Much later, Europeans began to colonize the so-called ‘new world’ and subsequently enslaved millions of people from Africa to work in brutal conditions on their plantations. In the centuries that followed, a hundred of thousands of Europeans emigrated to the United States from their homelands in the Austria-Hungarian empire, Scandinavia and elsewhere, including Ireland, with millions forced by starvation in the nineteenth century to flee their countries.
Recently, thanks to new technologies, advances in transportation and also the fact that more people now have the resources to migrate thanks to poverty reduction, global migration has increased both in scale and complexity. We cope with migration processes at the global level. These changes are striking and compel us to rethink the way we look at and perceive the world and migration in general.
Just imagine, some 2,000 years ago, at the height of the Roman Empire, how painful and protracted human movement could be. It would take months to reach the area of present day Prague from Rome, walking or riding under daggered mountain peaks, through the dangerous and wild forests of the Alps. Now you can just sit in a plane and be there in less than two hours. If you are lucky enough to have a powerful passport.

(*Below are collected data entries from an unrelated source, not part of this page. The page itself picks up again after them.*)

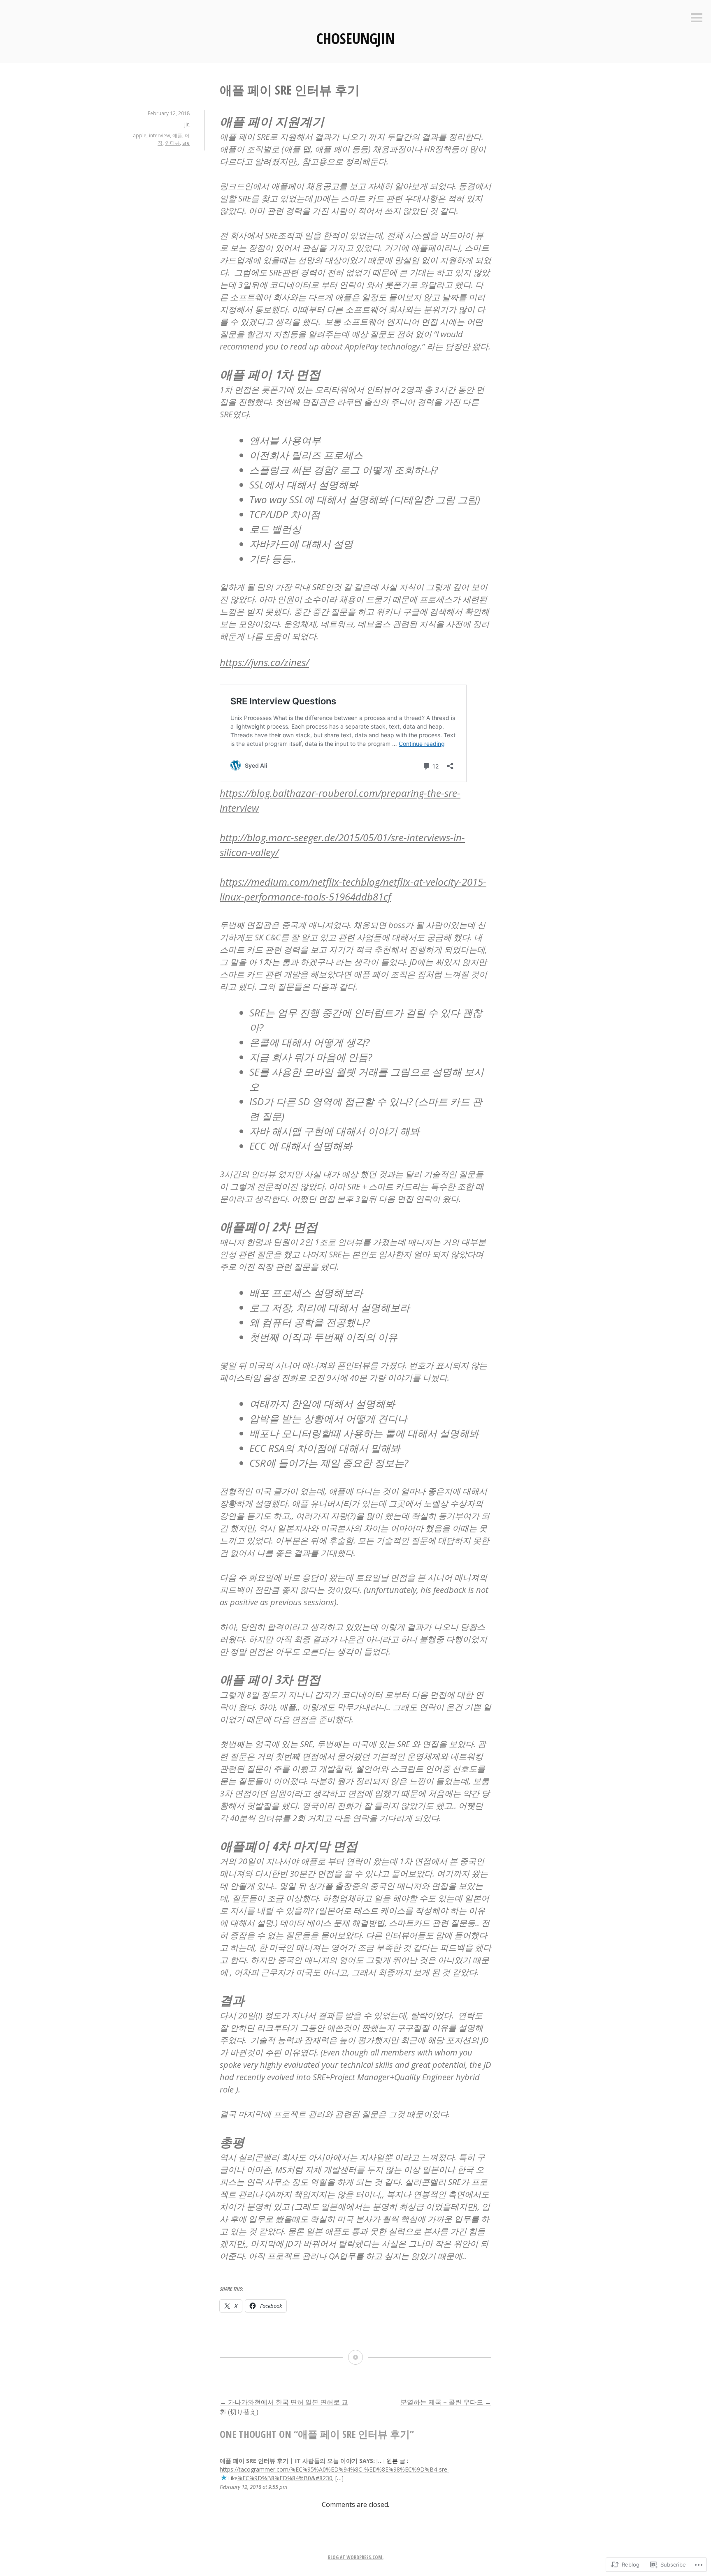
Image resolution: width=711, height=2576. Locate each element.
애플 (177, 135)
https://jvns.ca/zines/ (264, 662)
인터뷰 (172, 142)
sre (186, 142)
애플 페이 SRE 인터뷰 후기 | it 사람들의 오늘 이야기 (289, 2461)
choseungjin (355, 38)
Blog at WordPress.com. (355, 2557)
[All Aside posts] (355, 2357)
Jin (187, 124)
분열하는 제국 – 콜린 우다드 (445, 2402)
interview (159, 135)
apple (139, 135)
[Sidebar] (696, 18)
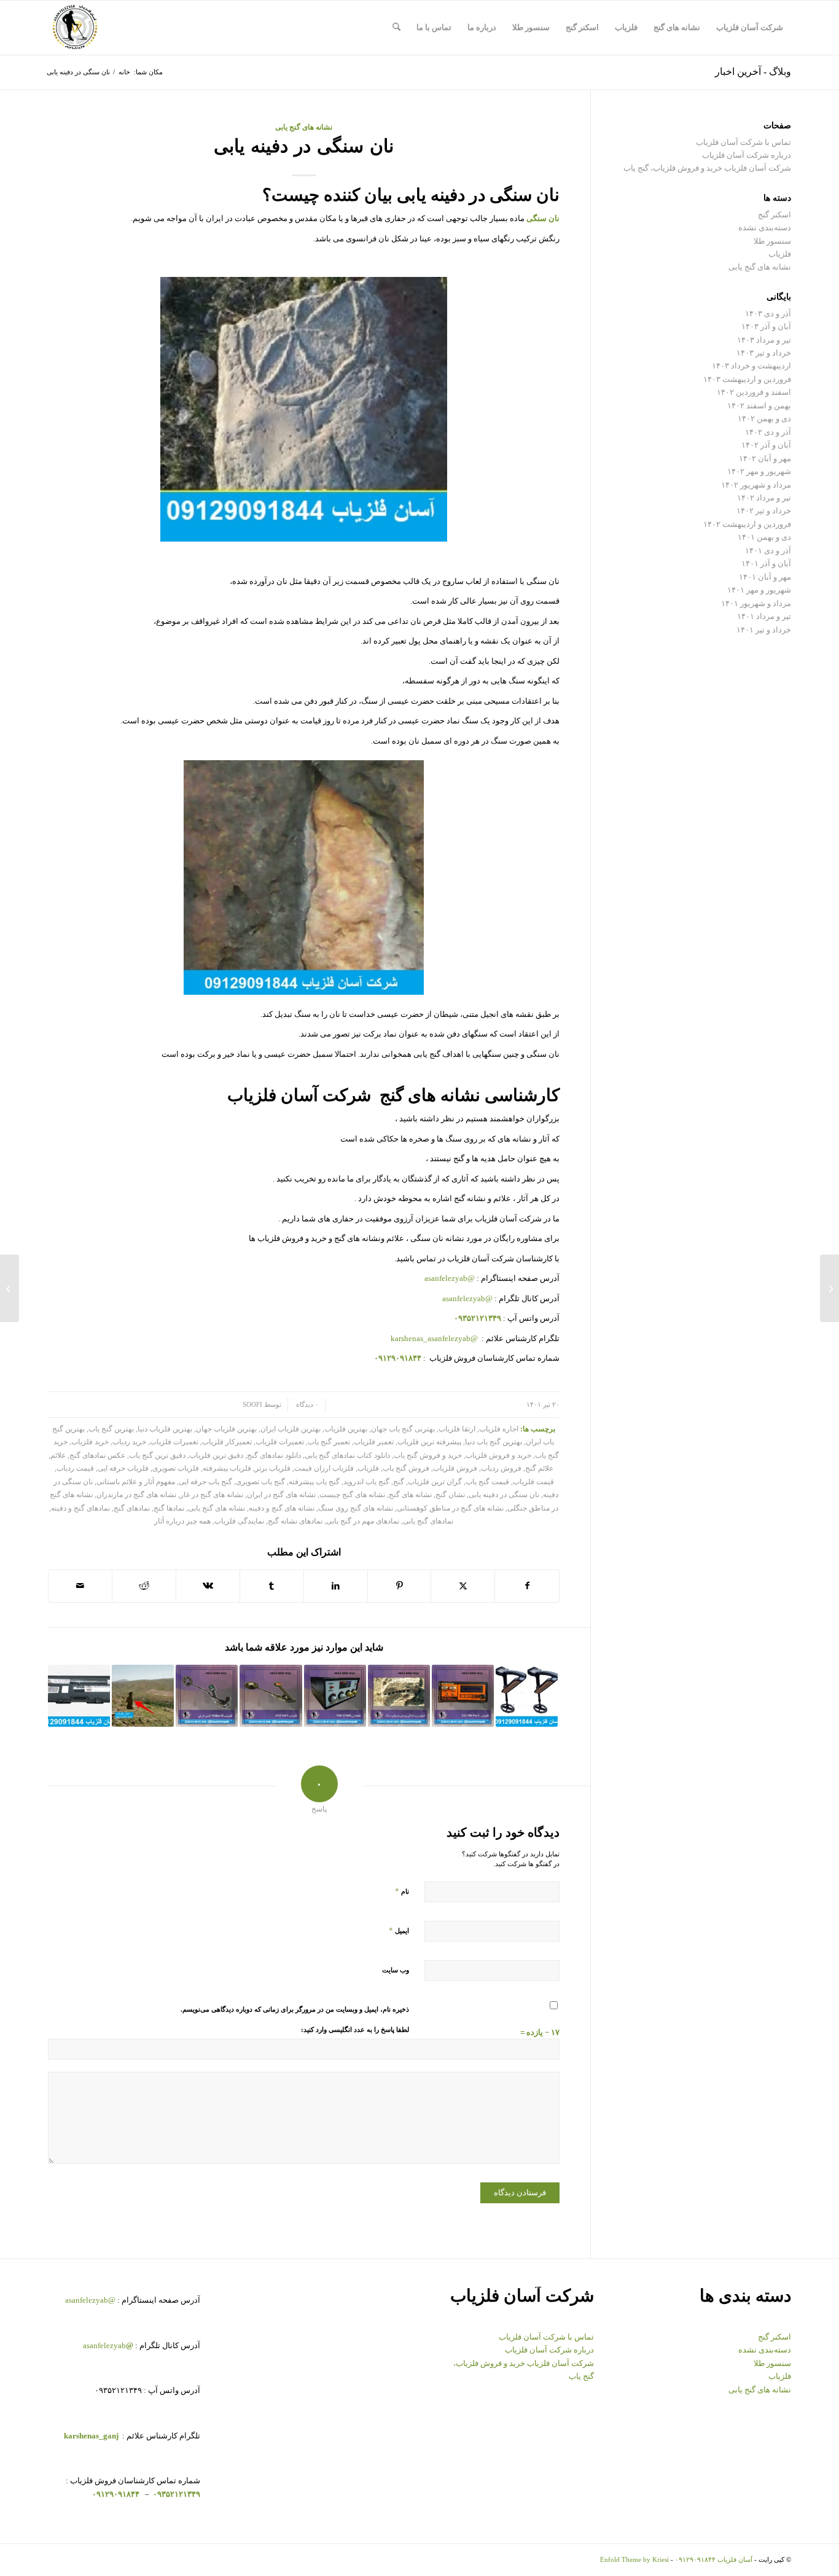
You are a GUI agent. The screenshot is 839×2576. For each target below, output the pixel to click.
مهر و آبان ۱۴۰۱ (765, 577)
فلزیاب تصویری (175, 1469)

Even just a few decades ago, human movement – particularly across national borders or entire continents – took place at much lower levels than is the case today. While people have been migrating for millennia, the dynamics as well the destinations and countries of origin have changed. As has the nature of migration itself. It may change again in the wake of the COVID-19 crisis.
Hence, the need for journalism to respond with a truly global outlook in order to accurately capture this constantly evolving global reality. Given how migration is increasingly impacting on many different areas, providing audiences with a clear and informed picture of this complex phenomenon could support the decisions on the world around them.